Stored items

◆ ◆ ◆ ◆ ◆

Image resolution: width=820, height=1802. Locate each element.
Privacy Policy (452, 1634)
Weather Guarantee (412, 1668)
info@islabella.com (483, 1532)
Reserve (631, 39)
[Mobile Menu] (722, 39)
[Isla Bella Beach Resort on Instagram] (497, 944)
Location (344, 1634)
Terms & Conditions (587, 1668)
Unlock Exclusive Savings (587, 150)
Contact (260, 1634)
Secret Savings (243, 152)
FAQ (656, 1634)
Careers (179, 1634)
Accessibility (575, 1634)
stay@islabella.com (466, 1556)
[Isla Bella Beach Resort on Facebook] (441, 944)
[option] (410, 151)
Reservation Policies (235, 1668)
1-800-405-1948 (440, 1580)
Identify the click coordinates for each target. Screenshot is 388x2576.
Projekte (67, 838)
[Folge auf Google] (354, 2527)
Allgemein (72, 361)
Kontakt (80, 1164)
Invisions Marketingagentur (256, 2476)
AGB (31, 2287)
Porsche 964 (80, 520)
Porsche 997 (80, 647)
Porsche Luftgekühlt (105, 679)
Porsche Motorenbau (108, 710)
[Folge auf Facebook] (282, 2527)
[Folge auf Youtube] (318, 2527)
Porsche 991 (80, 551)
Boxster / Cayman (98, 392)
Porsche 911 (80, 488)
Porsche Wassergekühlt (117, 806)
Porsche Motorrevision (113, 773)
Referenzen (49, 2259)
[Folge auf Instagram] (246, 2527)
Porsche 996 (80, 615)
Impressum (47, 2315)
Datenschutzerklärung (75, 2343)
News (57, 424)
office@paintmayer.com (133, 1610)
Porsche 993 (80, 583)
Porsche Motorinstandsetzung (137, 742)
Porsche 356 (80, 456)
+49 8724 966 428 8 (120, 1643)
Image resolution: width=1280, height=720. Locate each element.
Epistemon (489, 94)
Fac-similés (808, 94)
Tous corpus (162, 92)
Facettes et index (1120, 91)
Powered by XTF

◆ ◆ ◆ ◆ ◆

# Task instructions:
Look above for the line with "Impressum (47, 2315)" and the line with "Tous corpus (162, 92)". Retype those two lines and every line between them exactly, adding nothing.

# Result for this task:
Impressum (47, 2315)
Datenschutzerklärung (75, 2343)
News (57, 424)
office@paintmayer.com (133, 1610)
Porsche 993 (80, 583)
Porsche Motorinstandsetzung (137, 742)
Porsche 356 (80, 456)
+49 8724 966 428 8 (120, 1643)
Image resolution: width=1280, height=720. Locate each element.
Epistemon (489, 94)
Fac-similés (808, 94)
Tous corpus (162, 92)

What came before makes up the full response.